MAKAN SIANG YANG SEMPURNA

17 6 3
                                    

Nero memasuki cafe yang tampak lebih meriah dari biasanya. Dekorasi balon-balon bentuk hati berwarna emas dan ungu, menghiasi ruangan cafe yang sudah asri itu. Sebuah foto keluarga berukuran besar, terpampang di dekat pintu masuk. Di dalam juga sedang tampil live music yang dimainkan oleh group band Bandung yang hits tahun 90-an.

"Tumben, rame amat. Ada acara apa?" tanya Nero pada Zav yang sedang sibuk menyiapkan bercangkir-cangkir kopi pesanan.

"Ada yang booking buat pesta anniversary."

"Siapa?"

"Ehm ... Pak Adrian ... atasan Bia ...."

"Hah? Adrian yang buaya darat itu?"

Nero langsung naik pitam. Dia sudah tahu kisah Adrian dan Bia dari Zav. Ketika mendengarnya pertama kali, Nero menyesal kenapa tidak mendaratkan tinjunya di wajah pria itu waktu dia melihatnya di Taman Ismail Marzuki. Apalagi sekarang, orang itu tampak mengobral senyum dengan santainya, menyalami para tamu. Apa artinya pesta anniversary kalau diam-diam melirik perempuan lain?

"Ssstt ... kontrol suara, Bro! Manusia bisa salah dan pintu tobat juga dibuka lebar-lebar sama Allah! Mereka sudah rekonsiliasi sekarang, jangan bikin rumah tangga orang pecah kongsi. Bu Adrian nggak tahu kasus suaminya dengan Bia." Zav menempelkan telunjuknya di bibir seraya berbicara setengah berbisik. "Lagi pula, sekarang status dia itu customer kita. Kudu dilayani dengan baik dan profesional. Paham?"

Nero mendengkus kasar. "Gue nggak habis pikir aja, udah punya istri kok masih lirik-lirik cewek lain. Serakah amat! Bianca itu juga polos banget, bisa-bisanya ketipu sama laki-laki beristri ...." gerutu Nero kesal.
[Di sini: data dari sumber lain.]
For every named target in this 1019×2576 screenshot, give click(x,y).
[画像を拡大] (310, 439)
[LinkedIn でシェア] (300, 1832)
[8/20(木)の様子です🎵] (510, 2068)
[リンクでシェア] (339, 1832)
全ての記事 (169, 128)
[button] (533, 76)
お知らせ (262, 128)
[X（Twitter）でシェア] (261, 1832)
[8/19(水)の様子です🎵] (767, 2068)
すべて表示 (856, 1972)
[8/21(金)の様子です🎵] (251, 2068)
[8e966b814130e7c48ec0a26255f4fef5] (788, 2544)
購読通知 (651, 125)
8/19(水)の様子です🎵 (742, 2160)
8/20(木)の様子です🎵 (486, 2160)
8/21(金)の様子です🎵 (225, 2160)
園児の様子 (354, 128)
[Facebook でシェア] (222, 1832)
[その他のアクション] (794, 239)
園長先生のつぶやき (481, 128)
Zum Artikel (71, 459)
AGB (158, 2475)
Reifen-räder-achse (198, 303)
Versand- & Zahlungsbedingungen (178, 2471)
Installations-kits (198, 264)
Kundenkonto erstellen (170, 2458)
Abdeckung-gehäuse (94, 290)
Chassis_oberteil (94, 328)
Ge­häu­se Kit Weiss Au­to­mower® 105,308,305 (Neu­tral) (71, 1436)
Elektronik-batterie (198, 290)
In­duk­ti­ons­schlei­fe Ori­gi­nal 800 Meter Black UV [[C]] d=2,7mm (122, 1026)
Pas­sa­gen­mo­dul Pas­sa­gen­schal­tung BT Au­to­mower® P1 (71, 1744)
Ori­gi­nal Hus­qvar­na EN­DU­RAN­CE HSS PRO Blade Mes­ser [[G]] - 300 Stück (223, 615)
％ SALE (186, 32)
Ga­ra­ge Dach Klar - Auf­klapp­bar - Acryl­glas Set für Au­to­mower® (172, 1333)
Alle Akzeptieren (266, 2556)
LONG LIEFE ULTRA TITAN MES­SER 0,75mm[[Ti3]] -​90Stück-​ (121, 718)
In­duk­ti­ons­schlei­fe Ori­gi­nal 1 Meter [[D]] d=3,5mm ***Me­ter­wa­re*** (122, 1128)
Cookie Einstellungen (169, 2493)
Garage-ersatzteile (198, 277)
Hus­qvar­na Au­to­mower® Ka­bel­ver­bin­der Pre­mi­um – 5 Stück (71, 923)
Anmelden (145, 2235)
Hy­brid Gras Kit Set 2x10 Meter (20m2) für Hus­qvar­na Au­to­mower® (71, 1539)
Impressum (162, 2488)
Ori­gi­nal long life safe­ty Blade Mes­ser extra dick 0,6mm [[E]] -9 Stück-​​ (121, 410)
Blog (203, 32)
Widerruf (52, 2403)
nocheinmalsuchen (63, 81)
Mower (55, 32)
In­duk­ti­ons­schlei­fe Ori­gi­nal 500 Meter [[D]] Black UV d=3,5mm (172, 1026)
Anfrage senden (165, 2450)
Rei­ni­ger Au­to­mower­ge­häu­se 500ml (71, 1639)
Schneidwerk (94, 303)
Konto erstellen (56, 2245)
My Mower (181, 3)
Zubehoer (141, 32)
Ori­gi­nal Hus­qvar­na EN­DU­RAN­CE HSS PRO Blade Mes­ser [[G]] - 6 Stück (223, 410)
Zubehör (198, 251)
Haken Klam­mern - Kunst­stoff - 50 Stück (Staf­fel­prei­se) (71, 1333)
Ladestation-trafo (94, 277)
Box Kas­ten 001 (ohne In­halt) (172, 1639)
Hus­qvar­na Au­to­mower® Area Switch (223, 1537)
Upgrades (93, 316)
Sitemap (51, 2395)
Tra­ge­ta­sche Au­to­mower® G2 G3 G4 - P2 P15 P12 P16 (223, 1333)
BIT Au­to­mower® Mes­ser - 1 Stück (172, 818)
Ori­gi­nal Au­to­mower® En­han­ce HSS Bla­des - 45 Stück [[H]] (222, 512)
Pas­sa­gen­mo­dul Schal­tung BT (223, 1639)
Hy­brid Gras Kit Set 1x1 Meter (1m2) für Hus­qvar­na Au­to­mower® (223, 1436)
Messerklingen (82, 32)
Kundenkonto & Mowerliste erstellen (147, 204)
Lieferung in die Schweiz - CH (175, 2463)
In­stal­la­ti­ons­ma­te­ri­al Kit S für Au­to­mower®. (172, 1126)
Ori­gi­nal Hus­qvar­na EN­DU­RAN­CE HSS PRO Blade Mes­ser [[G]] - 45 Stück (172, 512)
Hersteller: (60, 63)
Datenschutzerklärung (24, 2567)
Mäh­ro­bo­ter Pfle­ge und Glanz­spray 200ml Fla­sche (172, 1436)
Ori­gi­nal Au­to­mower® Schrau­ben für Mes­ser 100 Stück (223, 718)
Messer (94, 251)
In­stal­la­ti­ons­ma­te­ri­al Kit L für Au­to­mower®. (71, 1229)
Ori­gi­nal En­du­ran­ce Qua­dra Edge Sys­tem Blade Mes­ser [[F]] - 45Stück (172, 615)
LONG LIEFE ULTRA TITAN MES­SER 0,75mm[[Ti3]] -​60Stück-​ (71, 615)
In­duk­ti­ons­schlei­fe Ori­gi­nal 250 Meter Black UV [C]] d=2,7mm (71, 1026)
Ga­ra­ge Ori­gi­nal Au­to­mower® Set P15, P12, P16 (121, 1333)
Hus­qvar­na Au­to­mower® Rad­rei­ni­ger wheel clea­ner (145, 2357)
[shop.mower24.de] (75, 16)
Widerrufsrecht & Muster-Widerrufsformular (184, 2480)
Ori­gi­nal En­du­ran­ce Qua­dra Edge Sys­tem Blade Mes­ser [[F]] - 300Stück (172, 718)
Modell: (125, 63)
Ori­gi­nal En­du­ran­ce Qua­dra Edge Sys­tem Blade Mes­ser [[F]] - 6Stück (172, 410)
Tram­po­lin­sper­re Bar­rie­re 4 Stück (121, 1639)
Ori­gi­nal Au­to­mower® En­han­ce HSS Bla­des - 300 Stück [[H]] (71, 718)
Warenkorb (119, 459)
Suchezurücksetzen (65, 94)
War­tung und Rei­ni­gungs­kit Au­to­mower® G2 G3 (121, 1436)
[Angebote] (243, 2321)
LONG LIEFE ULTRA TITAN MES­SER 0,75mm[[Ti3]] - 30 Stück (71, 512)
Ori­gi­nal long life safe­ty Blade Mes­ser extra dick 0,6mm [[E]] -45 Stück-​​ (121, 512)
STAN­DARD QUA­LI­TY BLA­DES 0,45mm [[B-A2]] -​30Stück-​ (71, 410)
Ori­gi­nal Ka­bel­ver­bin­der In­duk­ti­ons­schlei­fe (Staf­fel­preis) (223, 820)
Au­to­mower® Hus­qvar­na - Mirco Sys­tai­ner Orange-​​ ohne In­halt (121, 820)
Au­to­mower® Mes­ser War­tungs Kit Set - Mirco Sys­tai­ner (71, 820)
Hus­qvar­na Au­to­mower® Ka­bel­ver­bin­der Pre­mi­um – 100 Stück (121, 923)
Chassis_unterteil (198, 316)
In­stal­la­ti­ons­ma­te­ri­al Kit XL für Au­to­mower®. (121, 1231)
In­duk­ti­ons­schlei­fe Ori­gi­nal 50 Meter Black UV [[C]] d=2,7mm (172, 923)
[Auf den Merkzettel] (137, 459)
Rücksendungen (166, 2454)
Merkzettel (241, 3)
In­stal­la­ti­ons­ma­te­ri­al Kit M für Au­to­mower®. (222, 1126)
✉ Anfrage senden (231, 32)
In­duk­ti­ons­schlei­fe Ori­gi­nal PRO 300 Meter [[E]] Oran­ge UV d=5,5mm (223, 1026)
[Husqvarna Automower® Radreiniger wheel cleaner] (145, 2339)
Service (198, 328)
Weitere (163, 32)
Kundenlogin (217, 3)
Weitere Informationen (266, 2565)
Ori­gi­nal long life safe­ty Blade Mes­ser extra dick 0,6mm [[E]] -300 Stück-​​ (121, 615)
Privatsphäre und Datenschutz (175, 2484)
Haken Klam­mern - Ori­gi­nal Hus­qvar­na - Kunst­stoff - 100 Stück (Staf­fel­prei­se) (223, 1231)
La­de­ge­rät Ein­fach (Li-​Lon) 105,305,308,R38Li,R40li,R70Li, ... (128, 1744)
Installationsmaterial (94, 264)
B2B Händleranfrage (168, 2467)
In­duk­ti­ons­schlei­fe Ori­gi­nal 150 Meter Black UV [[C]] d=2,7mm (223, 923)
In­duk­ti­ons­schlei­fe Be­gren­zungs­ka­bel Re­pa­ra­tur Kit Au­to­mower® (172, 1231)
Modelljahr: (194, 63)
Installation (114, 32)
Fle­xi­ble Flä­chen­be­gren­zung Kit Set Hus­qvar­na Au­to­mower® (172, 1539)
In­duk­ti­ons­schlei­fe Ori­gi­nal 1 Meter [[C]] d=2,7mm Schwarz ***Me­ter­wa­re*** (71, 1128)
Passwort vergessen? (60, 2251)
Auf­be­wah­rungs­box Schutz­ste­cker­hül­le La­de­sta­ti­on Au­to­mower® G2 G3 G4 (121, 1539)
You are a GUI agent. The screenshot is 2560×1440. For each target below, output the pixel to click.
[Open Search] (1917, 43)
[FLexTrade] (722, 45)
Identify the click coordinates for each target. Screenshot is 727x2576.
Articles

"Habisnya ... yang bujangan masih senang main-main sih ... baru siapnya tiga tahun lagi." Zav berkata dengan wajah datar tanpa ekspresi, tapi terasa menyakitkan buat Nero. benar-benar pukulan telak.

"Eeh ... gue kerja keras ya, bukan main-main!" sangkal Nero tidak terima. "Lagi pula ... kan gue sama Bia sekarang nggak ada hubungan apa-apa." Sebetulnya lidah Nero sangat berat mengucapkan kalimat 'tidak ada hubungan apa-apa' itu. Sebenarnya dia masih berharap. Namun, melihat Bia yang dalam waktu tak sampai setahun ini saja, sudah membuka peluang buat beberapa laki-laki, tampaknya memang Nero harus mundur teratur. Sudah jelas baginya bahwa Bia memang tidak punya perasaan apa-apa padanya. Pesan WA pun sering tidak dijawab. Kalau pun dibalas, irit banget, paling hanya dengan satu atau dua kata saja.

"Nah, itu lu sadar. Kalo gitu nggak usah patah hati kalo Bia mau dideketin sama siapa pun. Nggak usah sibuk mantau terus juga."

"Ya ... tapi bukan dideketin suami orang juga kali, Zav. Tega amat lu ...."

Tiba-tiba Adrian datang mendekat membawa gelas kosong di tangannya. "Mas, boleh saya minta air putih lagi?" pintanya dengan ramah pada Nero. Meskipun saat itu Nero tidak mengenakan seragam karyawan, tapi karena berdiri di pantry bersama Zav, membuat tampangnya jadi mirip pramusaji.

Nero mengambil gelas itu lalu mengisinya dengan air dingin. Dia berusaha tidak berkata apa-apa, khawatir salah bicara atau malah mendamprat Adrian yang sudah di depan mata.

"Saya salut sama kalian, masih muda sudah menjalankan bisnis sendiri. Alumni kampus Harapan Bangsa kan?"

"Iya, Pak," jawab Nero. "Salah satu teman saya juga ada yang bekerja di kantor Bapak. Namanya Bianca, Bapak kenal?" Entah ilham dari mana Nero bertanya seperti itu.

Adrian yang sedang meneguk air putih langsung tersedak dan terbatuk-batuk. "Ya ya ... saya kenal. Apa kalian berteman dekat?"

"Ya ... bisa dibilang begitu." Lagi-lagi Nero mengklaim sepihak. "Titip tolong dijaga ya, Pak. Jangan sampai diganggu laki-laki buaya darat." Nero memberikan senyumannya yang paling manis.